他的力道没收住,整个人往前踉跄了半步,差点一头栽进雪地里。
他赶紧稳住身形,回头一看,冯宁还站在原地,脚底下的圈子纹丝未动。
“第一招。”冯宁朝他竖起一根手指,笑吟吟地说,“还有两招。
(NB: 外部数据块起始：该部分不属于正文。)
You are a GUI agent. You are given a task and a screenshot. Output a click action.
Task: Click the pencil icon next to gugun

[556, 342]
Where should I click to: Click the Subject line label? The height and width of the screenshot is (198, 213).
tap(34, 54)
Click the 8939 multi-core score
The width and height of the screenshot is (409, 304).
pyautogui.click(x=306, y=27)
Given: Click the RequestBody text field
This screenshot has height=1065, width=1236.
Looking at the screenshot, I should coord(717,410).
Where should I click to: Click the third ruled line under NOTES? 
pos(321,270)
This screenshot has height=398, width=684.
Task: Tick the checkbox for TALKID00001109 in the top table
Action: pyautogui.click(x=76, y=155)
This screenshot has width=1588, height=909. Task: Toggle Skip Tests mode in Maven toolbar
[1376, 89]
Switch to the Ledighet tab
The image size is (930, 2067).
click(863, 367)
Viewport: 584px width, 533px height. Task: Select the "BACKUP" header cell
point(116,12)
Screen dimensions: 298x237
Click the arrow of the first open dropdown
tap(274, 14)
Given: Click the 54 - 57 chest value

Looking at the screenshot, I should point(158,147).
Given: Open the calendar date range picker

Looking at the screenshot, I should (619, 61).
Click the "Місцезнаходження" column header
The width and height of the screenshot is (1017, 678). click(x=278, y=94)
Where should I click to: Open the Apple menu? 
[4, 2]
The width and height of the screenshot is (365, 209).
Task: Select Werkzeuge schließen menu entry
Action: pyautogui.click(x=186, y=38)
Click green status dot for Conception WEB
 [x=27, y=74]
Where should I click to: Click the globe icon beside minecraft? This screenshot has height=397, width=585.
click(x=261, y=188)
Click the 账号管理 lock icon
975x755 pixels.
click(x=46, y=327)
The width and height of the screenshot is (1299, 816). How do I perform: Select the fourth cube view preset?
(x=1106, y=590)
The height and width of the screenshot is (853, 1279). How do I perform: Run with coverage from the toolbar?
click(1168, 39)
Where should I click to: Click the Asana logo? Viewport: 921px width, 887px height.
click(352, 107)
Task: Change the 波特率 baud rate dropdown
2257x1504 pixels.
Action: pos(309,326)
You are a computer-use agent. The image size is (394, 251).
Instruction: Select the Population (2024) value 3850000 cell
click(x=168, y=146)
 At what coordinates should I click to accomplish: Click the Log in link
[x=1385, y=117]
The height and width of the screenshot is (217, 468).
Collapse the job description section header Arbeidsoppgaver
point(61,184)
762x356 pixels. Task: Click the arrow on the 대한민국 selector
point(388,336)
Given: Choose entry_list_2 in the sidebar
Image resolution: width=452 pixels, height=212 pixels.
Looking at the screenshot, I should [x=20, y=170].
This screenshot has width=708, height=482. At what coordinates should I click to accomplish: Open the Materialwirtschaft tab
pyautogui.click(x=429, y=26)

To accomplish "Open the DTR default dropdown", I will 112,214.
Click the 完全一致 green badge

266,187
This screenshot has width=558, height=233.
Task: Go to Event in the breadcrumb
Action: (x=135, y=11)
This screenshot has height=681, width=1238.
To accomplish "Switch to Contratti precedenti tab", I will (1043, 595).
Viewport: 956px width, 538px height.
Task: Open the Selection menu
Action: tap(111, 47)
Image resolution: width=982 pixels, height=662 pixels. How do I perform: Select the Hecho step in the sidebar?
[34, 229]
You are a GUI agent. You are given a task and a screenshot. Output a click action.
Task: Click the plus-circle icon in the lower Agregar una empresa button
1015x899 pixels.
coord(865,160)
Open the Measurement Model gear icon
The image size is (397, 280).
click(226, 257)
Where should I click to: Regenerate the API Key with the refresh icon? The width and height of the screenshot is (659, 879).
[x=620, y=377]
”
冯昭咬了咬牙。
他意识到这丫头虽然不出圈、不用天罡诀,可她练了这么多年内家功夫,身法早已融进骨子里了。
她根本不用出手,光靠闪避就能把他耍得团团转。
第二招,他决定用‘势’。
看着冯昭,冯宁愣了愣,“哥,这就是你练了两个时辰的东西?”
冯昭没有答话。
他深吸一口气,把所有杂念都压了下去。
妹妹的调侃、冻僵的手指、廊下观战的爷爷和大姑。
这些统统被挤出脑海,只剩下对面圈子里那个笑吟吟的人影。
他闭上眼睛,右手缓缓抬起,五指紧握。
想象手中握着一把唐刀。
他睁开眼。
廊下的灯笼无风自动,火苗猛地往下一压,灭了一盏。
冯宁站在圈子里,一直挂在嘴角的那抹笑意忽然收了几分。
她感觉到了。
不是风,不是寒气,是一股无形的压力从四面八方涌过来,像一只看不见的手掌缓缓合拢。
她练天罡诀这些年,头一回在冯昭身上感受到这种压迫感。
不是真气的压迫。
真气有迹可循,有来路有去路,能挡能卸能化解。
可这股压力没有来路,它来自四面八方,来自头顶的雪、脚下的地、廊下那盏灭了的灯笼。
它无处不在,却又无处可寻。
冯宁下意识地把背在身后的双手放了下来。
指尖微微蜷起,天罡诀的罡气在丹田里转了一圈,蓄势待。
她答应了不用天罡诀,可身体的本能比承诺更快。
冯昭动了。
他没有往前冲,而是往左斜跨了一步。
这一步跨得不大,靴底在雪地上碾出一道弧形的印子。
整个人忽然从冯宁的正面消失,出现在她的左侧。
冯宁的瞳孔猛地收缩。
她明明一直盯着冯昭的眼睛,可刚才那一瞬间,她竟然没看清他是怎么动的。
冯昭的右掌已经到了她肩头。
这一掌没有任何花哨,就是一个简简单单的推掌,掌心离她的肩头不足三寸。
冯宁来不及闪避,只能硬接。
她左臂横挡,小臂与冯昭的掌心撞在一起。
一声闷响。
不是骨肉碰撞的脆响,而是一种沉闷的、绵长的。
冯宁只觉得一股绵厚的力道从小臂传上来,不尖锐、不霸道,却像潮水一样一波接一波地往上涌。
她的左臂被震得微微麻,脚后跟在雪地上滑了半寸。
半寸。
圈子是用带画的,直径不过两尺。